Consider this example. If there is in fact no difference between teachers’
performance, we will still find teachers’ class test scores to spread over a
range by chance. We will always be able to find 5% of low scoring teachers, but
there is no evidence why these are not just due to chance. Surely we can’t name
and shame these teachers. This example should be sufficient to demonstrate that
statistics alone should not be used for high-stakes purposes.

Statistical
testing should be used when a hypothesis is tested in a *confirmatory* way. For example, if it comes to the attention of the
authorities through community feedback that a school is not functioning well,
then the school academic results can add evidence to support that. In contrast,
if we use an exploratory approach by looking at school academic results first
with no prior hypothesis of which schools may be dis-functioning, we cannot use
low academic results as indicators of low school performance[11]. If
you insist on doing exploratory analysis like ranking teachers’ class test
scores and identifying the bottom 5% of teachers, you can only put these cases
up for “possible further investigation”, because, chances are, there are good
reasons for why the schools are in the bottom 5%. You should never apply
sanctions or rewards based on just the rankings.

Finally…

Students’
test gain scores (value-added model) simply cannot be used for measuring
individual teacher’s performance, especially for high-stakes decision making
such as linking the measures to teachers’ pay and contracts. Those behind these
schemes and those who make these measures public must be aware of the
consequences of their actions. I have now put it plainly so there should be no
excuse for not knowing about the unreliability and invalidity of using
students’ test gain scores to judge teachers.

If
the ranking of teachers does not stop, I will have no choice but to compile a
league table of people by their proficiency level in statistical literacy. I
can already identify some people at the bottom of the table. Further, I have
far more confidence in identifying people with low statistical literacy than
the newspaper has in identifying low performing teachers. As a final note, I
hope teachers will file a class action to put abusers of statistics behind bars
and the world will be a better place.

[1]n> http://www.nypost.com/p/news/local/ratings_of_public_school_teachers_agH4xQDbuen0uBUpEoSuDM

[2] For example, an
excellent report by Darling-Hammond et al can be accessed on the internet: http://aera.net/uploadedFiles/Gov_Relations/GettingTeacherEvaluationRightBackgroundPaper%281%29.pdf

[3] See, for example, Wu, M.L. (2010).
Measurement, sampling and equating errors in large-scale assessments. *Educational
Measurement: Issues and Practice, 29(4), 15–27.*

[4] Schochet, P., & Chiang, H.S. (2010). *Error
Rates in Measuring Teacher and School Performance Based on Student Test Score
Gains,* July 2010,** **NCEE.
Retrieved 2010/10/26, http://ies.ed.gov/ncee/pubs/20104004/pdf/20104004.pdf

[5] http://aera.net/uploadedFiles/Gov_Relations/GettingTeacherEvaluationRightBackgroundPaper%281%29.pdf

[6] Amrein-Beardsley & Collins (forthcoming).

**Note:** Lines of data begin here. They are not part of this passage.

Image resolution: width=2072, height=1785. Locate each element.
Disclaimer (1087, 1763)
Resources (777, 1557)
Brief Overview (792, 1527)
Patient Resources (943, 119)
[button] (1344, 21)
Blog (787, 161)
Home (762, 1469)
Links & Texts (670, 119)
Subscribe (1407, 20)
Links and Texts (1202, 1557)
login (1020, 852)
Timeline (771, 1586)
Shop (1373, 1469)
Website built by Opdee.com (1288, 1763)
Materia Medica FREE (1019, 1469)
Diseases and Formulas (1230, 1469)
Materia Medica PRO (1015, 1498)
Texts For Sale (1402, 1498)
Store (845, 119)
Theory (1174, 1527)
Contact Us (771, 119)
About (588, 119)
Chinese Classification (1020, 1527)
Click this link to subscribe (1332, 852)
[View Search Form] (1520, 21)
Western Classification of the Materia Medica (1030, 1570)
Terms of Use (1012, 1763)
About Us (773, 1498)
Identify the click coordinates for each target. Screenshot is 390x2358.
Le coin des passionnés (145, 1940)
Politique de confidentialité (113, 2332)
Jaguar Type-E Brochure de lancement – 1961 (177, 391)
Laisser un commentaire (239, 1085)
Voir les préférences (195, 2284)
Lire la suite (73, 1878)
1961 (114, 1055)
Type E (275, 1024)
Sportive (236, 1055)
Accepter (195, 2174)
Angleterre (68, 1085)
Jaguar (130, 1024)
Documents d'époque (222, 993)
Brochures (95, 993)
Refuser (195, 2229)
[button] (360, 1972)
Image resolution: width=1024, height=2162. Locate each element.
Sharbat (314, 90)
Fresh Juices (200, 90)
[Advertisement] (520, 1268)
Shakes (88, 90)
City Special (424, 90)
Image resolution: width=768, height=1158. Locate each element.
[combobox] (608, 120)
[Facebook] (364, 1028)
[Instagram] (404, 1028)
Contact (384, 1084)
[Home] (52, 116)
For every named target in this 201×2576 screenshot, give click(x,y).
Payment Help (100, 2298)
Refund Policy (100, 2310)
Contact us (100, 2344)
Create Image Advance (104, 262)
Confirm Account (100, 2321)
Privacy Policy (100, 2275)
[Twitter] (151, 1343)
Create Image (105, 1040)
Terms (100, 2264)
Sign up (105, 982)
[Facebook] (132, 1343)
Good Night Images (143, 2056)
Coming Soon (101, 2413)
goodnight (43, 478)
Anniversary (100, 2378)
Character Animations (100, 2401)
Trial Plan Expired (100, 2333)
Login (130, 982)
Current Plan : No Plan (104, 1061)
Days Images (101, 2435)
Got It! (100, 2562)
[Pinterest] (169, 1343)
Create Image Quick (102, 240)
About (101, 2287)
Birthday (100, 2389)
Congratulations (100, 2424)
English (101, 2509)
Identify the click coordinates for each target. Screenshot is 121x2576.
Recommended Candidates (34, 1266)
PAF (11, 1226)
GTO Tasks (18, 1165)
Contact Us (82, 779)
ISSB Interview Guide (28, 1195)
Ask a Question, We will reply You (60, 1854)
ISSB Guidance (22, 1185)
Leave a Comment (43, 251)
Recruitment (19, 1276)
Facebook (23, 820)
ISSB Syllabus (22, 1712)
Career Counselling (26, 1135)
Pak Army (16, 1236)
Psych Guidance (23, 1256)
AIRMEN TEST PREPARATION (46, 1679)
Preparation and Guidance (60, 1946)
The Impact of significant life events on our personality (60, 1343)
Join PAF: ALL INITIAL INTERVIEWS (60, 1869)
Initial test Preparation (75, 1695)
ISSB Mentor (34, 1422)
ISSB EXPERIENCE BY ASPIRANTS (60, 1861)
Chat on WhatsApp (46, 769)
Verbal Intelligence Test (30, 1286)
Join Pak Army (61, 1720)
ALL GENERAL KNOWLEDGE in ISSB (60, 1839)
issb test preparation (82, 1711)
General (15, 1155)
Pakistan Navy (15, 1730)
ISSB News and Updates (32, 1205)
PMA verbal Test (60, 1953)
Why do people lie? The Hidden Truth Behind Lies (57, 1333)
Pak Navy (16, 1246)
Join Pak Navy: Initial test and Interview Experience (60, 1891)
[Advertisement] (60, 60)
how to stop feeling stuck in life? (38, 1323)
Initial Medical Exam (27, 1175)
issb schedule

[7] See, for example, http://en.wikipedia.org/wiki/Sally_Clark

[8] It’s actually a little
lower than this, but I will use 1 in 1000 to simplify the computation.

[9] Families
with several births.

[10] If there is a large number of statistical tests being conducted, we
need to use a multiple-comparison correction, such as the bonferroni
correction. After applying this correction, we will not find many statistical
tests significant.

[11] Technically, this is
because we carry out many statistical tests in an exploratory approach.